DIRECTIONS FOR THIS TASK.
Give again, exactly, every line of the entries below from the one that has "API (10, 2410)" to the last.

Collected data:
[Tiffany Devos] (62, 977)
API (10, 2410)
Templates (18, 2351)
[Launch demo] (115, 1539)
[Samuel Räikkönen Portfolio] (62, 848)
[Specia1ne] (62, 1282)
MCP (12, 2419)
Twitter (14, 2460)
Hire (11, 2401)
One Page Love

SOLUTION FOR THIS PROBLEM.
API (10, 2410)
Templates (18, 2351)
[Launch demo] (115, 1539)
[Samuel Räikkönen Portfolio] (62, 848)
[Specia1ne] (62, 1282)
MCP (12, 2419)
Twitter (14, 2460)
Hire (11, 2401)
One Page Love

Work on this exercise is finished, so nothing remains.